The biggest counterterrorism challenge of our time is the “lone wolf” who becomes radicalized, Sen. Bill Nelson said Friday.
Nelson spoke about the San Bernardino mass shooting with Jacksonville reporters and also talked about legislation he’s introduced to increase security at the nation’s airports.
“The problem is not Syrian refugees,” he said. “It takes up to two years to vet them. We’re only going to take something like 5,000 of them. There is a problem with the visa waiver program. We’ve found that of those Paris attackers, there were about four that were on our no-fly list, but there was one that was a Belgian citizen that could have come without getting a visa, and we were not alerted.
“But the bigger problem is what we saw in California.
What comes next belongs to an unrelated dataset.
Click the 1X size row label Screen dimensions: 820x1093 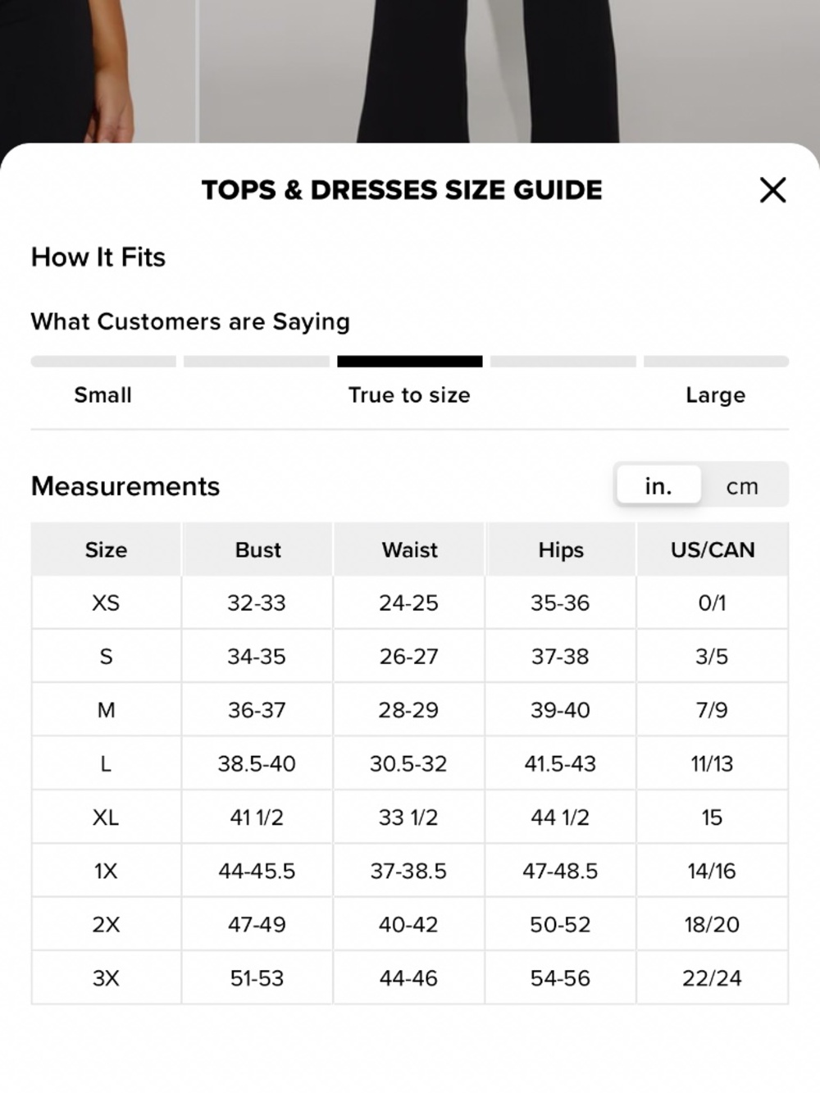pos(106,871)
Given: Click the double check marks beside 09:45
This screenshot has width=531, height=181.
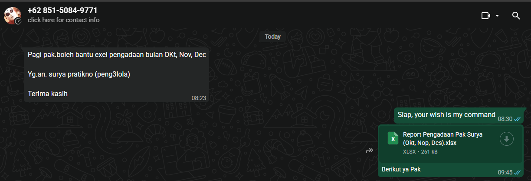Looking at the screenshot, I should [517, 172].
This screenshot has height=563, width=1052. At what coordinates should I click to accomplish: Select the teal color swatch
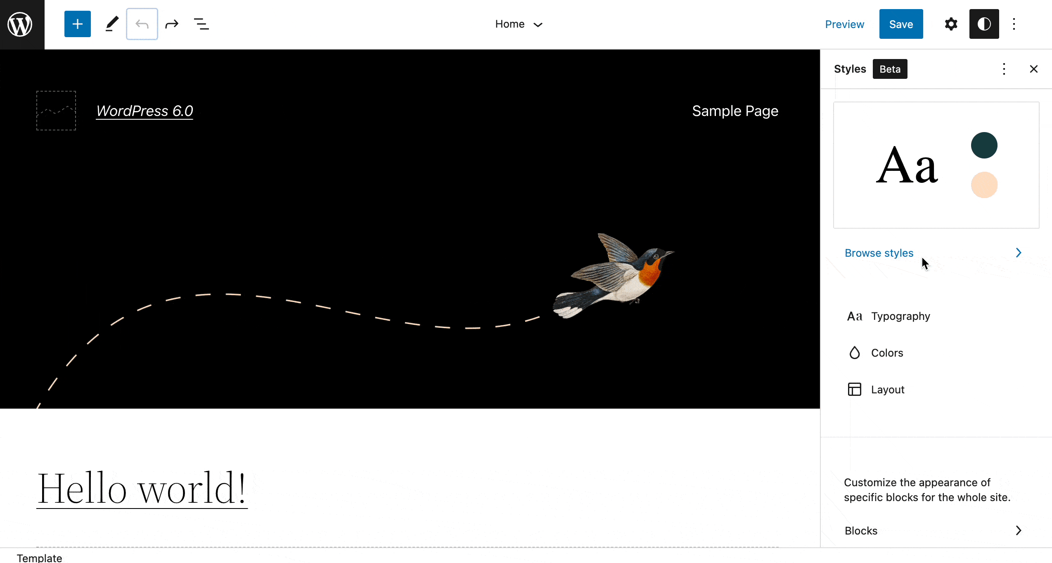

What we call the lone wolf. In this case it was two lone wolves. The investigation is still underway, but it looks like the wife was radicalized by ISIS. This is the kind of attack that we have to worry about. The people that we do not have on our radar, because they do not have a criminal record, we don’t see them communicating with ISIS, and we have no reason to suspect them, and yet they become radicalized.”
Investigators think that as the San Bernardino, California, massacre was happening, female shooter Tashfeen Malik posted a pledge of allegiance to ISIS leader Abu Bakr al-Baghdadi on Facebook, three U.S. officials familiar with the investigation told CNN.
Nelson, meanwhile, says he’s introducing a bill that would increase security at airports nationwide by making the Transportation Security Administration (TSA) conduct more thorough screenings of airport employees. According to Nelson, such measures might have prevented the type of gunrunning scheme seen at the Atlanta airport last year.
“Three hundred airports do not give the level of security screening to their airport employees that they do to passengers. Two airports in the country do: Miami and Orlando. A year ago, a criminal gang in Atlanta used an airport employee who brought guns in with him. He just flashed his badge and went up into the terminal and exchanged the guns with a passenger who had an empty backpack. This scheme went on for a couple of months. This was a hole in the security system.”
Nelson, the ranking Democrat on the U.S. Senate Commerce Committee, also expressed jubilation that Thursday night the Senate overwhelmingly passed a five-year highway bill, voting 83 to 16 to approve $305 billion for repairs to the nation’s roads and bridges. It’s the first long-term U.S. highway bill in a decade and includes millions for Florida highways, such as I-10, I-95, and I-75.
In Jacksonville, that means repair money will finally flow to a downtown eyesore, the deteriorating stretch of road at Liberty Street and Coastline Drive on the Northbank Riverwalk, which has been blocked off to traffic since collapsing in February.